Where now are the men of purity whose eyes once lit up with the call to prayer echoing from al-Quds? Where are the tongues that cried, “Labbayk ya Aqsa!” with hearts ablaze?

The Qur’an admonishes: “And hold fast, all of you together, to the rope of Allah, and do not be divided.” (Al-Imran: 103)

Yet today, we have forsaken that rope, and in its place embraced the silken snare spun in Tel Aviv. The very name of Abraham, whose footprints remain etched in the stone of Safa, once summoned men to the creed of la ilaha illallah. Now, that name has been repurposed to auction off Jerusalem, inch by sacred inch.

O people of the pen! O keepers of conscience! Is it not time to halt the caravans marching silently beside the idols of our age? O people of the East! Have you forgotten the day when Salahuddin’s sword shattered the Crusader chains from the soil of al-Aqsa? That mosque still stands, that mihrab still faces heaven, but its custodians now bow not in prayer, but at negotiation tables.

Why then do we seek their approval, bartering dignity for diplomacy? Will these accords bring peace—or will they, beneath their velvet veneer, distort our identity and fracture our spirit? Let it not be forgotten this is the land where the Prophet Muhammad (peace be upon him) led the prophets in prayer on the night of ascension. Where Umar ibn al-Khattab entered Jerusalem barefoot, his sandals in hand, upon sacred earth. A land made holy by prostration—now spread upon the banquet tables of diplomatic appetite.
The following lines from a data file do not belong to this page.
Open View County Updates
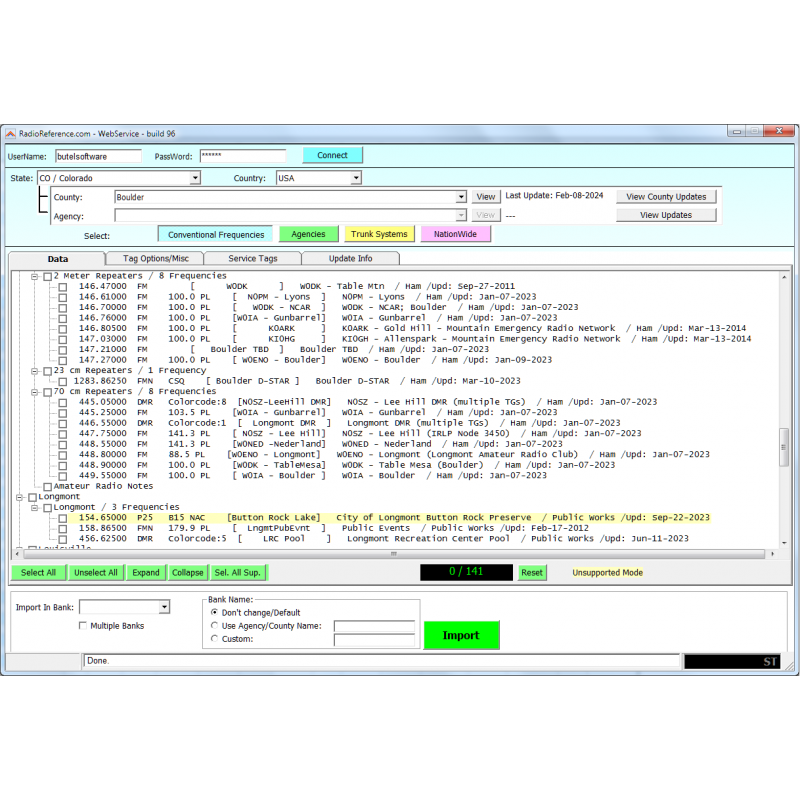666,196
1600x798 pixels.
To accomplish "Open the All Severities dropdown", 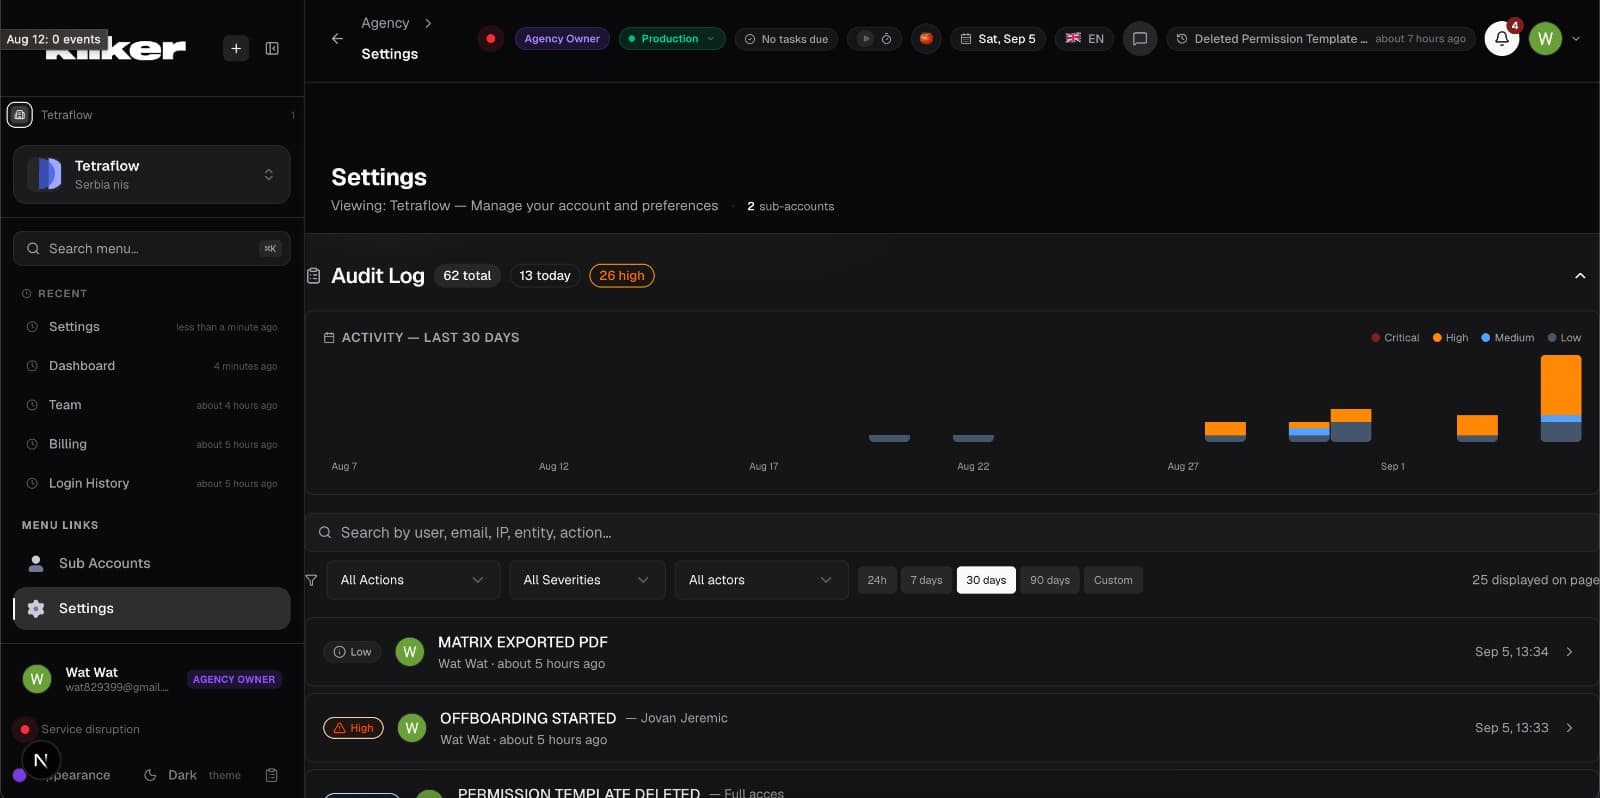I will [587, 580].
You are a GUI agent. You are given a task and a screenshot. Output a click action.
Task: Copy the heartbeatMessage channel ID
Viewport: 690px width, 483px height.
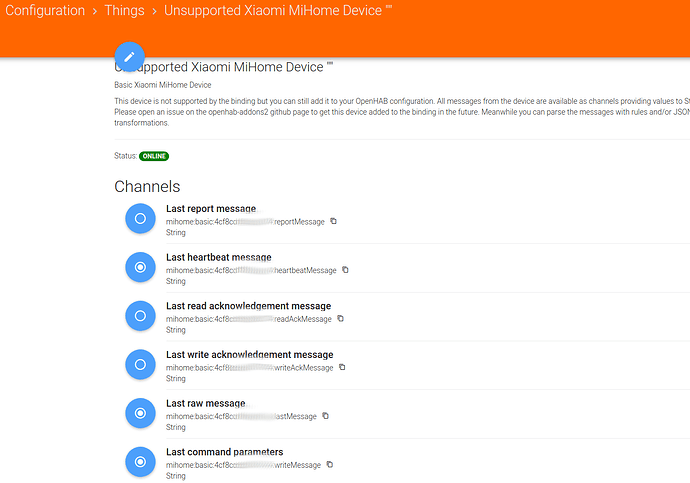click(x=346, y=270)
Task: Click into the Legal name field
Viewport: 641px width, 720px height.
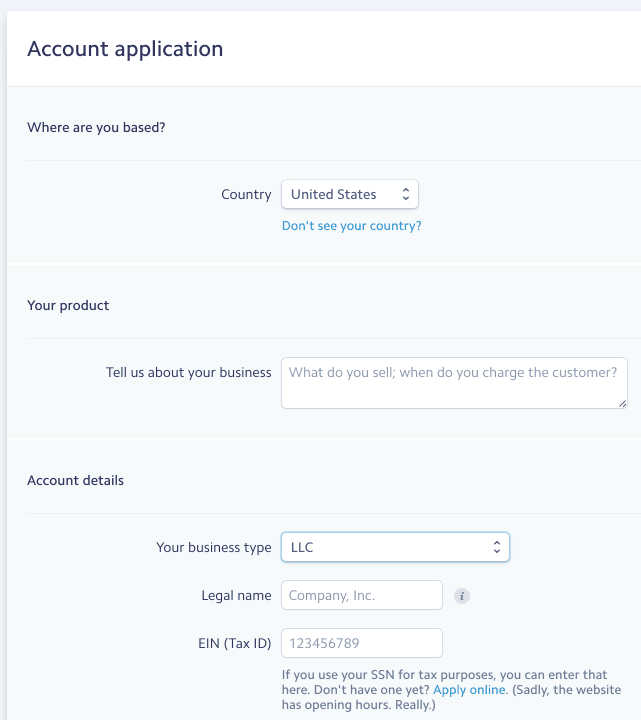Action: [362, 596]
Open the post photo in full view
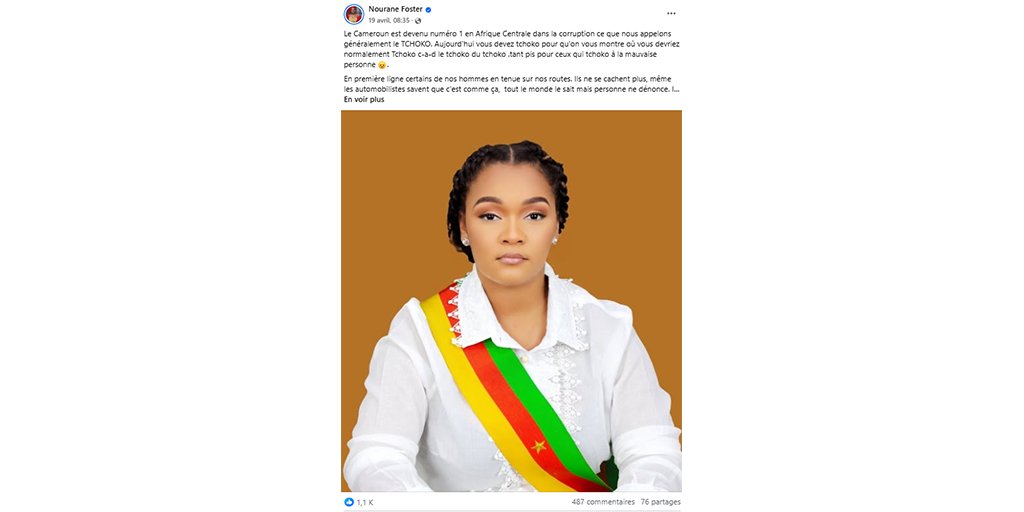The image size is (1024, 512). 511,300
Did Umar not declare, “If a dog were to die thirsty on the banks of the Euphrates, Umar would be held accountable”? And shall no question be asked today of the tears of al-Aqsa?

This is not an article—it is the knocking of a restless conscience. A dawn-call in the dead of collective slumber. A cry yet unspoken but echoing in the chambers of every believing heart.

Let us give voice to that cry. Let us robe our protest in the dignity of scholarship. Let us tear through the velvet veil of the Abraham Accords to reveal the political coercion, the spiritual deceit, and the cultural conquest buried beneath. For if history has taught us anything, it is this: power can subjugate men, but it cannot conquer nations.

And in the land of Palestine, that wound upon the brow of history, every new peace bleeds like a fresh betrayal.